## Your assignment
Ignoring every picture, transcribe the data in full as it stands.

## Records supplied

|---|

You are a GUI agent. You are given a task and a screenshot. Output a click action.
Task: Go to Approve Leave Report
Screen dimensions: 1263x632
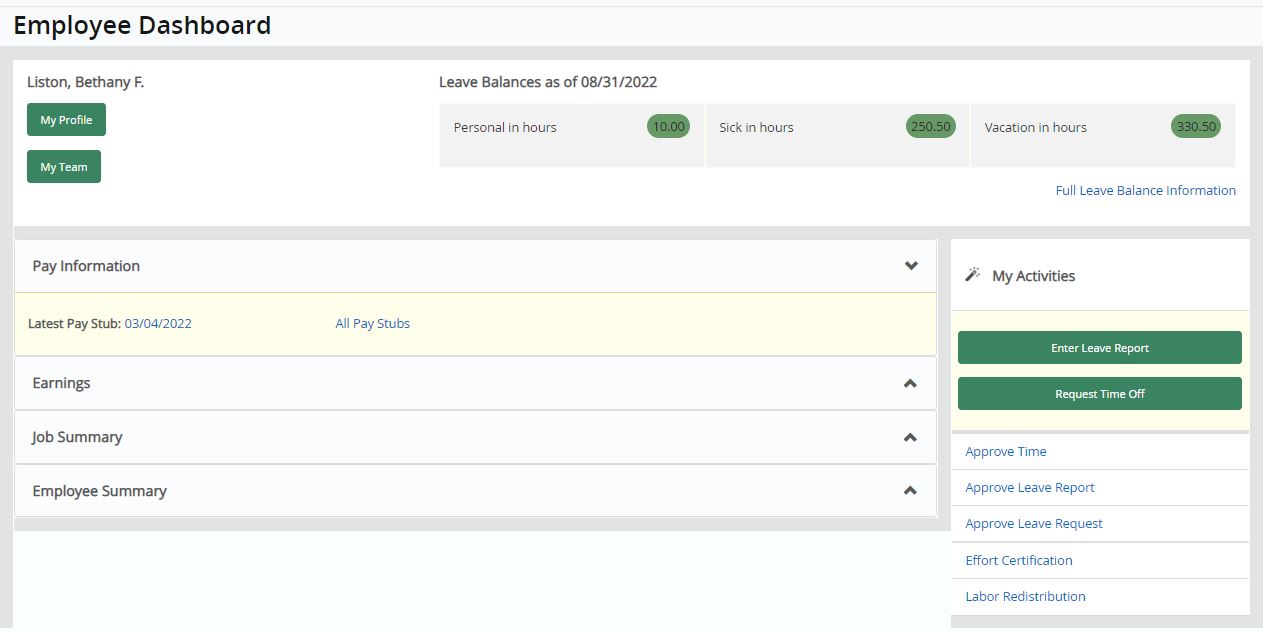tap(1029, 488)
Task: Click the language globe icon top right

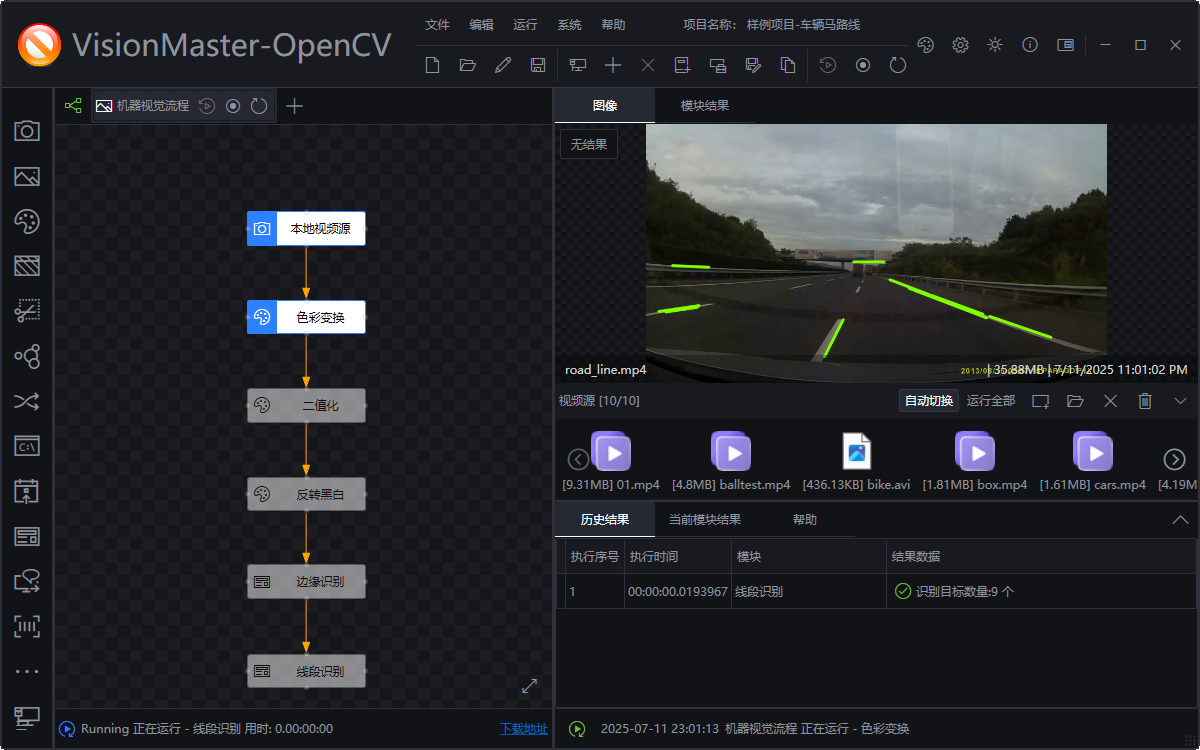Action: 925,45
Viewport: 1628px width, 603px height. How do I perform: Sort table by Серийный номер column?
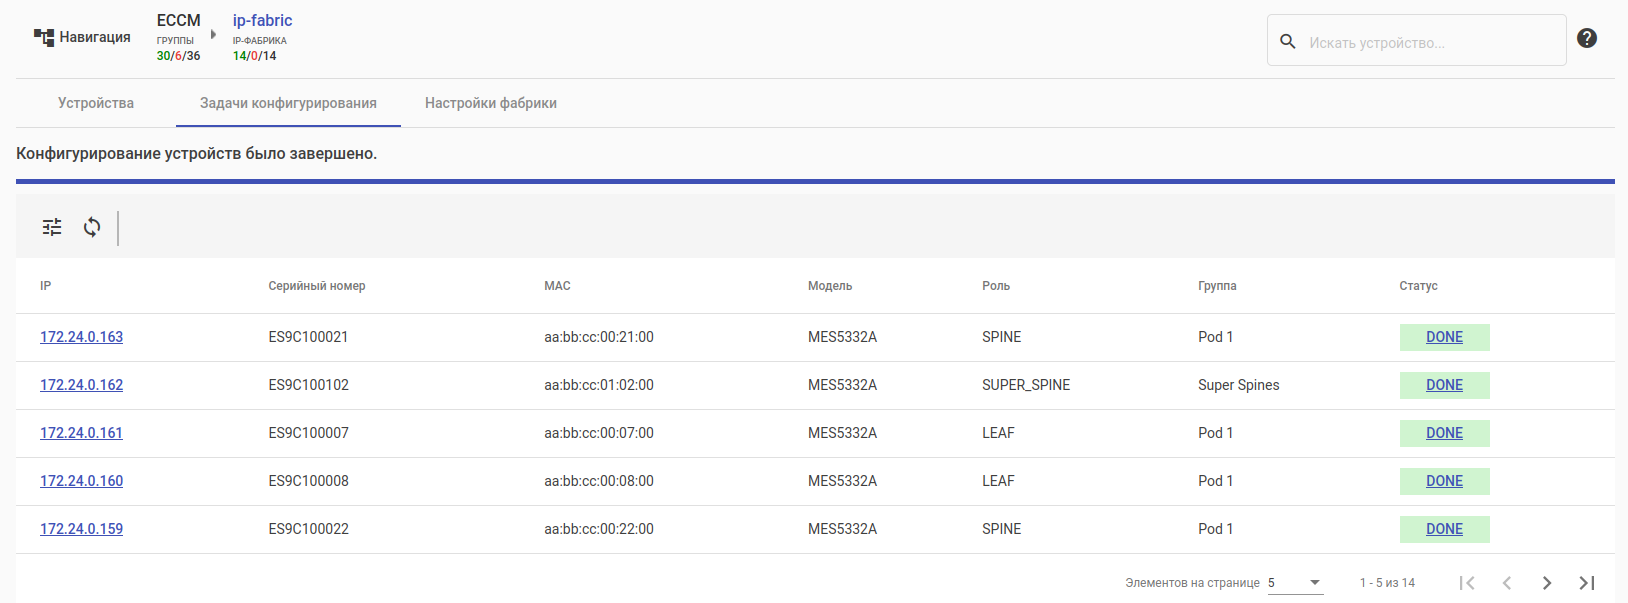(x=317, y=286)
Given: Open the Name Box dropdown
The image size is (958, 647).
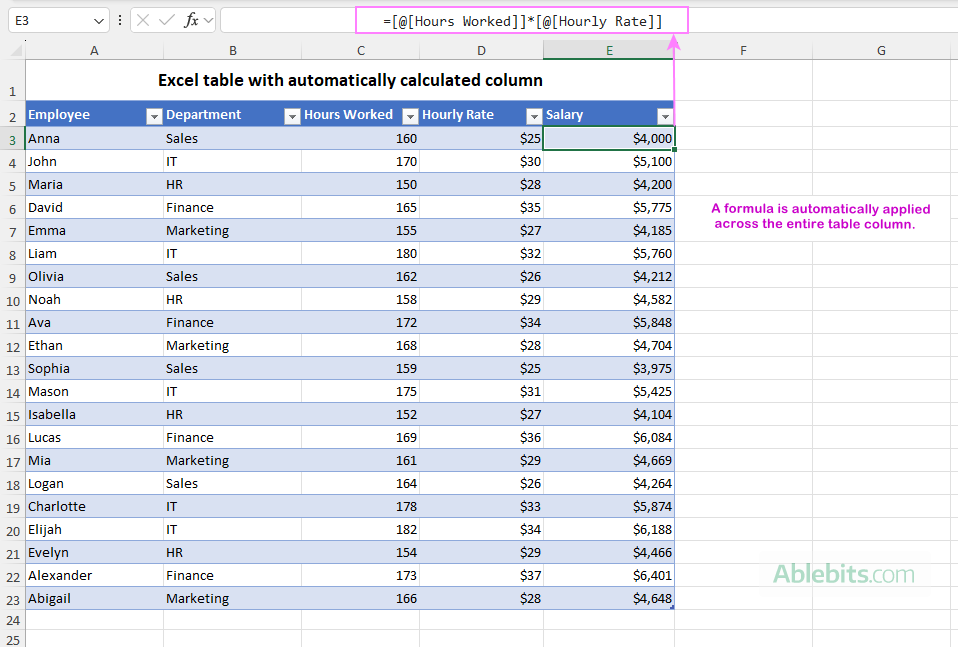Looking at the screenshot, I should click(x=97, y=20).
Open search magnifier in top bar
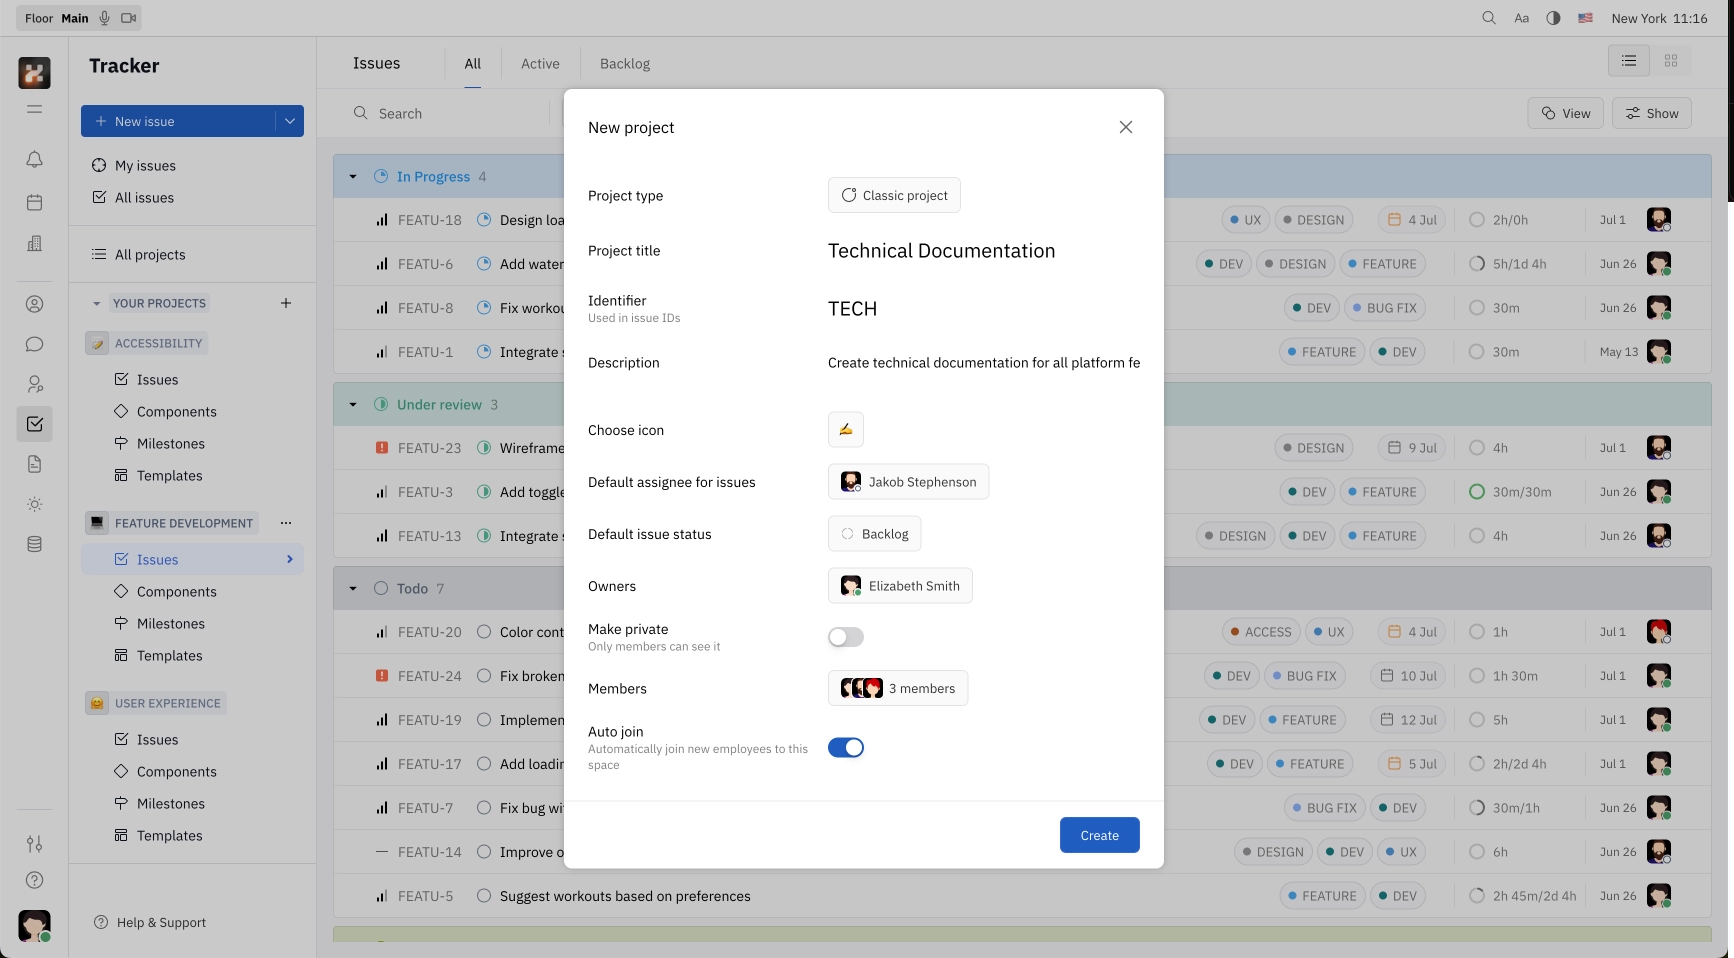1734x958 pixels. 1489,18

|---|

## Completed exercise
You are a GUI agent. You are given a task and a screenshot. Output a click action.
Task: Go to Approve Leave Report
Screen dimensions: 1263x632
tap(1029, 488)
Task: Click the language globe icon top right

Action: 925,45
Viewport: 1628px width, 603px height. How do I perform: Sort table by Серийный номер column?
(x=317, y=286)
Given: Open the Name Box dropdown
The image size is (958, 647).
Looking at the screenshot, I should click(x=97, y=20).
Open search magnifier in top bar
1734x958 pixels. 1489,18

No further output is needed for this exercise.